## Try it
Wherever a picture sits, omit it. Output the rest of the listing exactly.

## Provided data
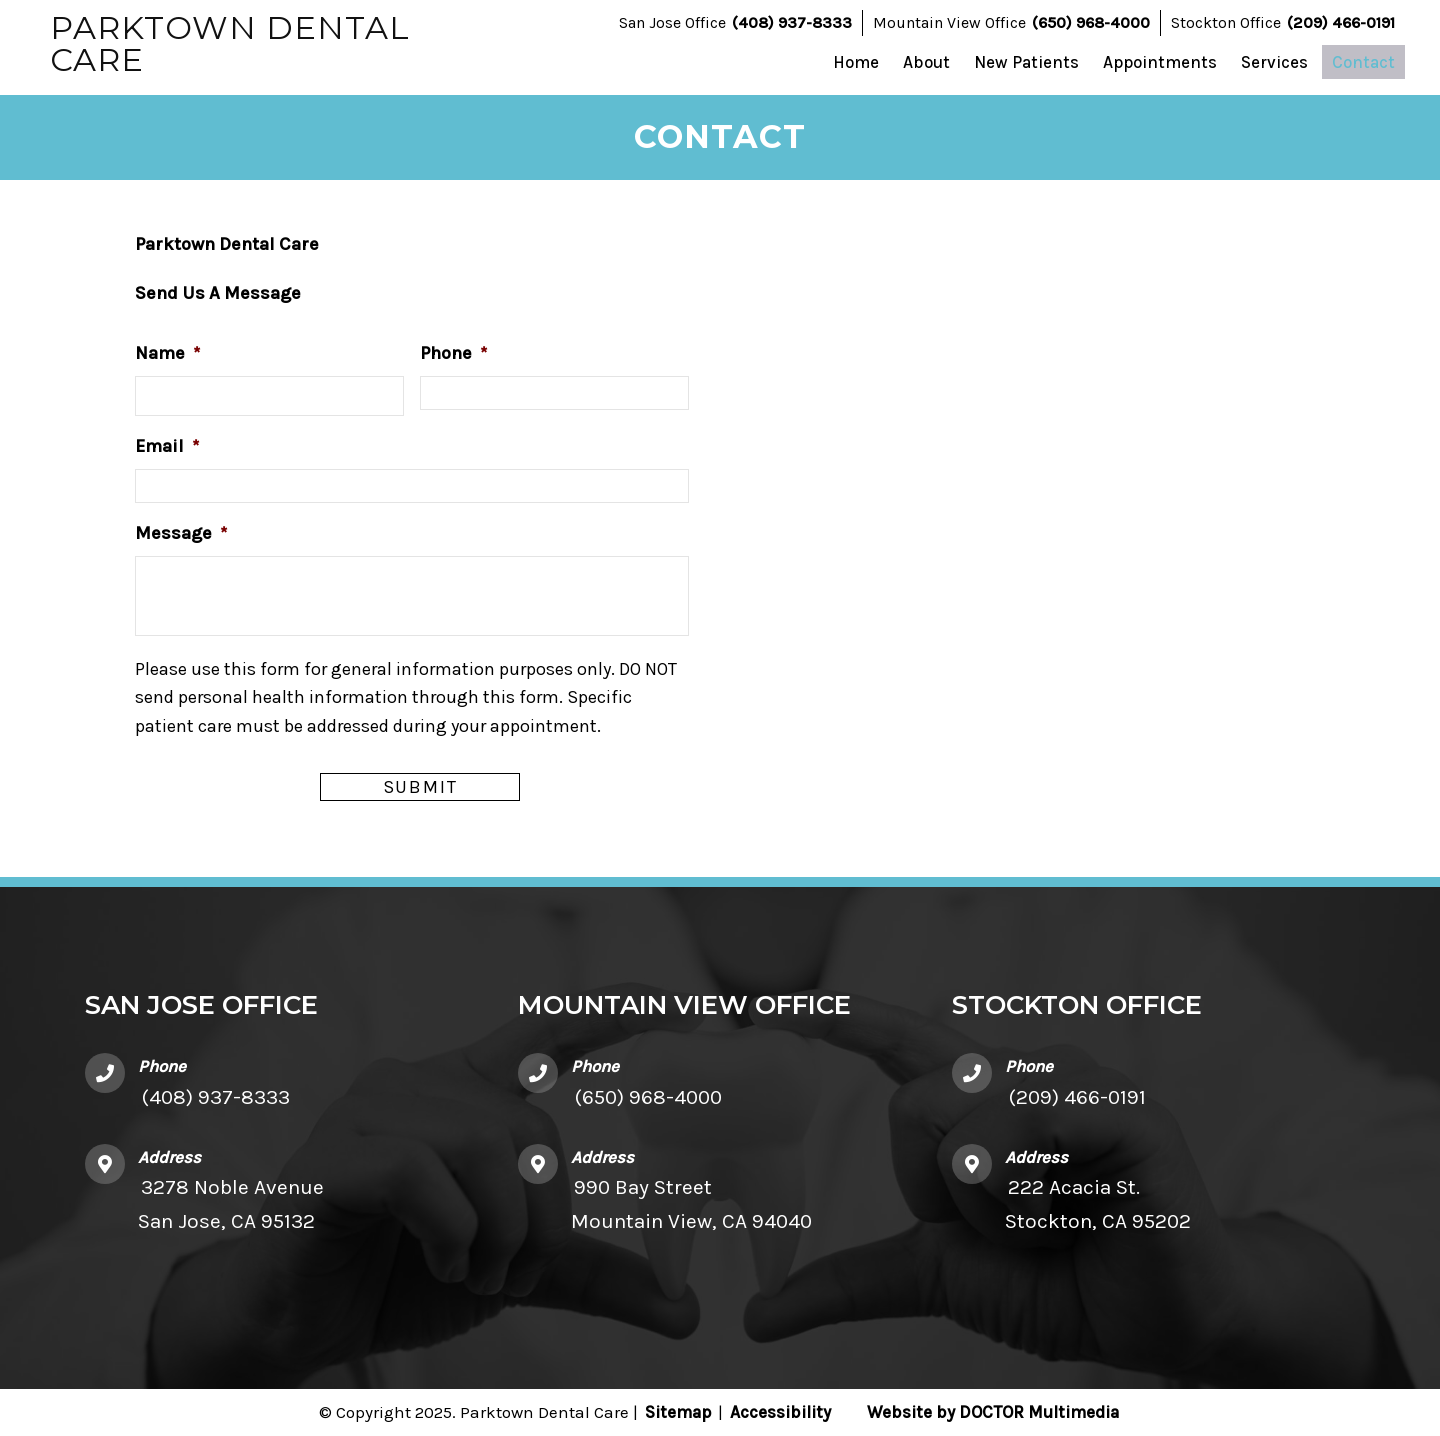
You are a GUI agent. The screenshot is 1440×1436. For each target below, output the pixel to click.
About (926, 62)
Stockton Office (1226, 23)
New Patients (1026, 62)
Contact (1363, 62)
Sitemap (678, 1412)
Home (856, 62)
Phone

## Output of the exercise
You are a GUI agent. The screenshot is 1440×1436. For each target below, output the pixel to click.
About (926, 62)
Stockton Office (1226, 23)
New Patients (1026, 62)
Contact (1363, 62)
Sitemap (678, 1412)
Home (856, 62)
Phone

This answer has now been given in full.